An action to set aside a sale made under the power in deed of trust, and cancel deeds made in pursuance of such sale.

The plaintiffs, the three McNatt sisters, unmarried, were owners of ninety-one and a fraction acres of land in Lawrence County. C.V. Wheat, a relative of the plaintiffs, was conducting business under the name of the Southwest Mortgage Company. March 1, 1923, the plaintiffs obtained through Wheat a loan of $3,300 from the Maxwell Investment Company of Kansas City, secured by deed of trust on the land with the Guaranty Trust Company as trustee.

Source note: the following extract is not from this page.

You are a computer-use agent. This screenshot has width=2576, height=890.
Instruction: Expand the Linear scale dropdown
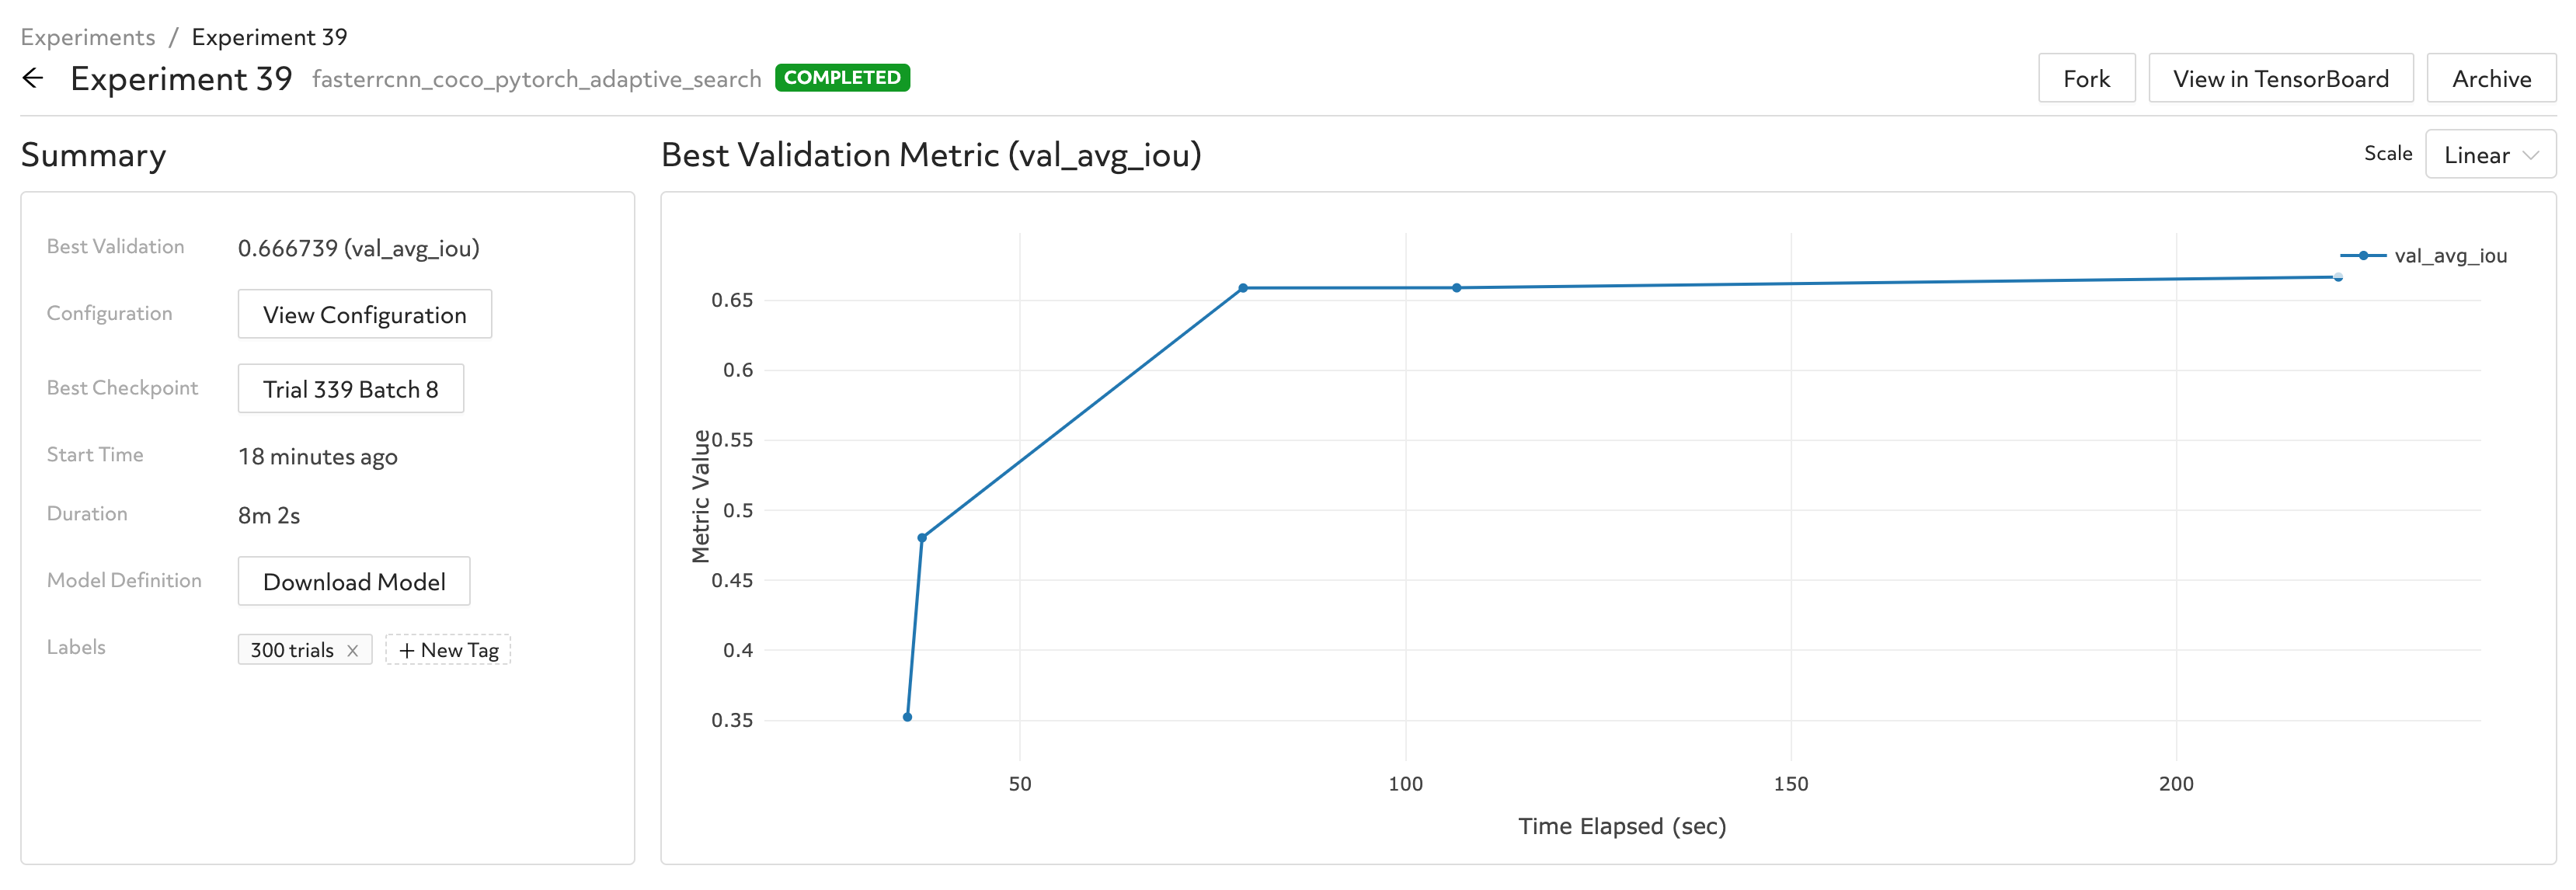(2492, 156)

The principal note bore six per cent interest, payable annually, shown by coupons each for $198, running for the life of the loan which matured March 1, 1928.

A second mortgage was made to secure commission notes, five in number, of thirty-three dollars each, payable annually on the first of March of each year. The first mortgage was sold to the President and Fellows of Middlebury College of Addison County, Vermont, a corporation. It appears without dispute that the interest coupons on the first mortgage were paid for three years, and that the first three commission notes were paid at their maturity. The commission deed of trust was foreclosed under the power of sale for alleged default in the last two commission notes, April 6, 1929, and bought in for the sum of $75 by the Maxwell Investment Company. This was more than a year after the note secured by the first mortgage became due and after the maturity of the fifth and last commission note secured by the second mortgage. It is this sale which the plaintiffs seek to set aside, together with all conveyances made in pursuance of it.

The Maxwell Investment Company, April 8, 1929, conveyed the title acquired by the sale to the President and Fellows of Middlebury College of Addison County, Vermont. This deed contains an anti-merger clause to prevent the merger of the mortgage held by the grantee with the fee. The President and Fellows of Middlebury College, June 4, 1929, by special warranty, conveyed the property to Mattie M. Williams, defendant. The plaintiffs claimed that the last two commission notes had been paid before the foreclosure sale.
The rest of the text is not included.